Lemon Berry Angel Food Shortcake

Lemon Berry Angel Food Shortcake. A light as air tender cake served shortcake style with fresh berries and cream. The perfect light dessert, particularly after a heavier meal.
Course Cakes/Dessert
Cuisine American
Keyword angel food cake, blueberry, lemon
Prep Time 30 minutes
Cook Time 1 hour
Approximate cooling time 2 hours
Total Time 1 hour 30 minutes
Servings 12 Servings
Calories 349 kcal
Author Barry C. Parsons

Ingredients

For the Lemon Angel Food Cake

  • 1 1/3 cups icing sugar powdered sugar
  • 2/3 cup all purpose flour
  • 2/3 cup cake flour
  • 12 egg whites at room temperature
  • small pinch salt
  • 3 tsp vanilla extract
  • 1 1/2 tsp cream of tartar
  • 1 cup sugar
  • finely minced zest of one large or two small lemons

For the Vanilla Whipped cream

  • 2 cups whipping cream
  • 4 tbsp icing sugar powdered sugar
  • 2 tsp vanilla extract

You will also need

  • 2 cups fresh blueberries You can substitute any berries you like here. Fresh sliced peaches in season, are also a family favourite around here.

Instructions

To prepare the the Lemon Angel Food Cake

  1. Preheat oven to 325 degrees F. Line the bottom of a 9 or 10 inch spring form pan with parchment paper but do not grease the sides or bottom. A tube pan can also be used, or if cutting circles for the pictured presentation, line the bottom of  two 9x13 pans with parchment paper.

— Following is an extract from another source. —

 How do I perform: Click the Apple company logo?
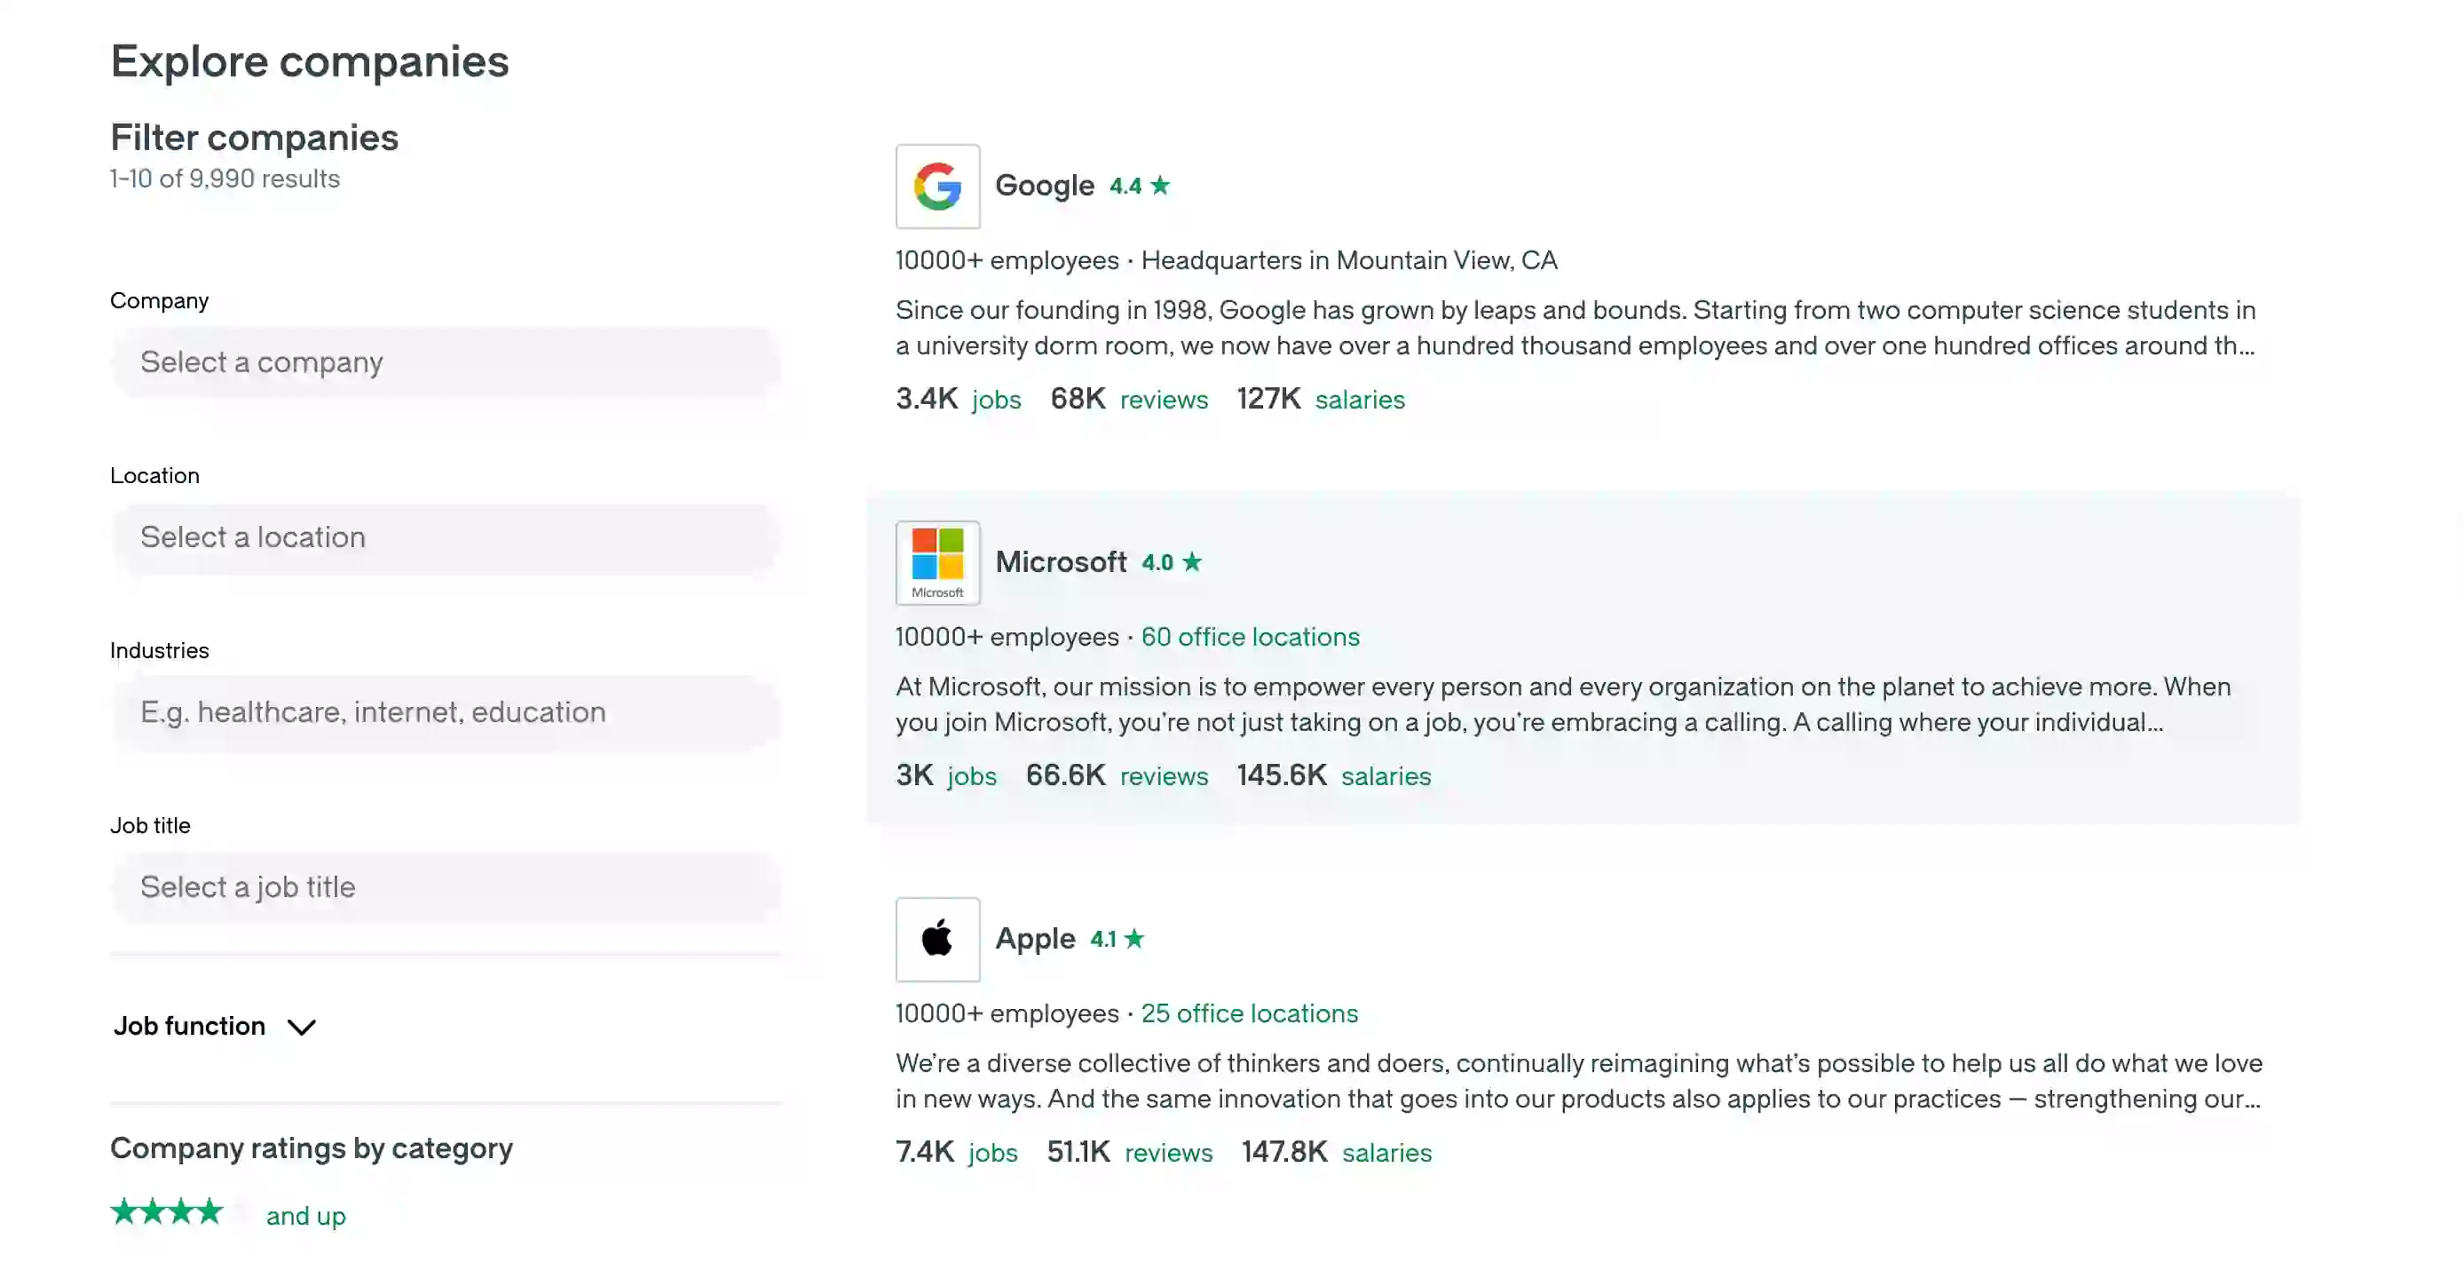[x=937, y=939]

  2. Sift together the icing sugar, all purpose flour and cake flour twice.
  3. Beat the egg whites, salt, cream of tartar and vanilla extract to soft peaks.
  4. Gradually add the sugar, a couple of tablespoons at a time
  5. Sift the dry ingredients over the beaten egg whites in four equal portions, folding very gently after each addition. A light touch is what is important here. Fold as gently as possible and only until the dry ingredients are just incorporated.
  6. When folding in the final portion of dry ingredients add the finely minced lemon zest.
  7. Transfer the batter to the prepared pan/s.
  8. Bake at 350 degrees for about 1 hour for a tube pan or springform pan  or until the cake springs back to the touch at the centre. the shallow 9x13 pans should be done in 20-25 minutes if you are cutting out individual shortcakes as pictured.

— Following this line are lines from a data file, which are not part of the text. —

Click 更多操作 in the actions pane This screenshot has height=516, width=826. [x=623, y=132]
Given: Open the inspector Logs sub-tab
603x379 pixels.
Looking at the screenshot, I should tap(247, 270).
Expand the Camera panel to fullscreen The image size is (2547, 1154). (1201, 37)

  9. Angel-food cake needs to be cooled in the pan upside down, so invert the pan onto a wire rack until completely cool. This step is important so that the cake does not fall after baking. A tube
  10. When completely cooled, run a sharp knife around the outer edge (release the pan lock if using a spring form pan and run a thin knife around the inside post if using a tube pan) and gently shake the cake out of the pan onto a serving plate.  Remove the parchment paper.

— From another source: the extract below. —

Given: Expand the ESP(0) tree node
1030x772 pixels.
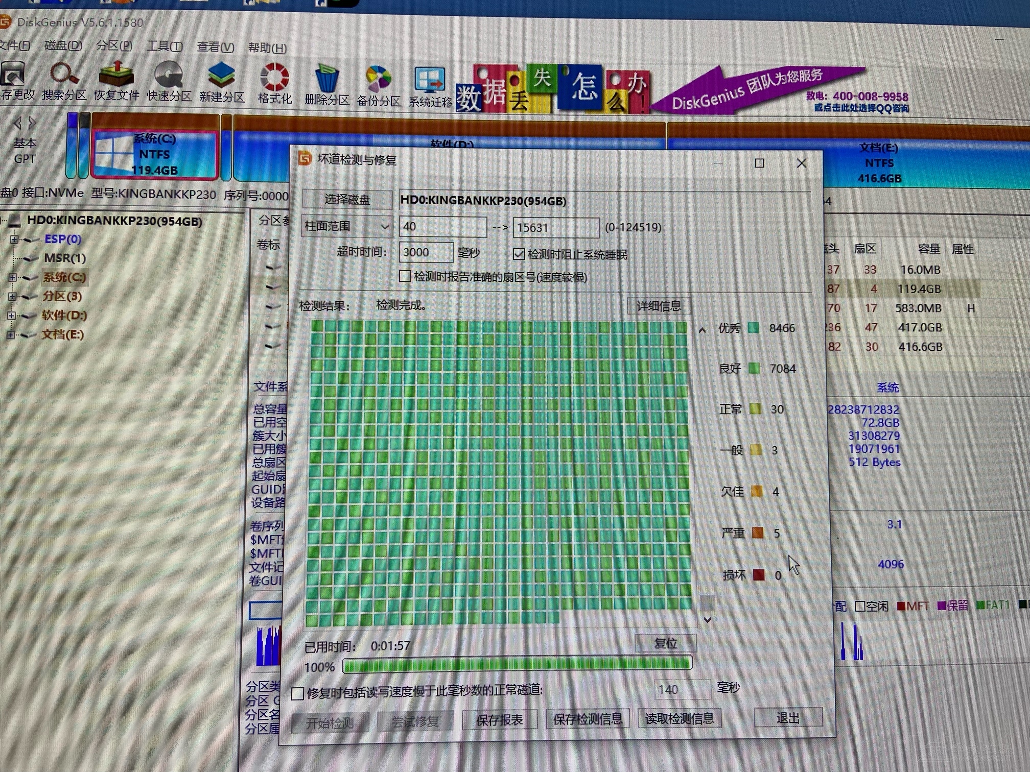Looking at the screenshot, I should (14, 239).
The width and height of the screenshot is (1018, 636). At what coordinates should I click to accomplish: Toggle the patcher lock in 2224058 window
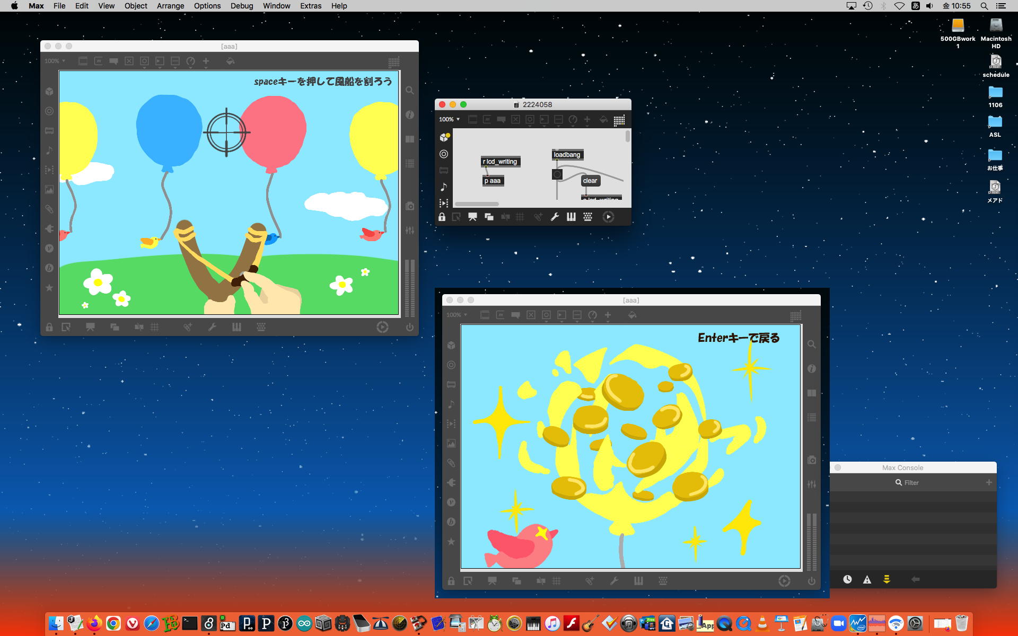(x=442, y=217)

To prepare the Vanilla Whipped Cream

  1. Whip all together the whipping cream, icing sugar and vanilla until stiff peaks form. Serve with the cake along with approximately 2 cups fresh berries or diced fresh fruit

Recipe Notes


The nutritional information provided is automatically calculated by third party software and is meant as a guideline only. Exact accuracy is not guaranteed. For recipes where all ingredients may not be used entirely, such as those with coatings on meats, or with sauces or dressings for example, calorie & nutritional values per serving will likely be somewhat lower than indicated.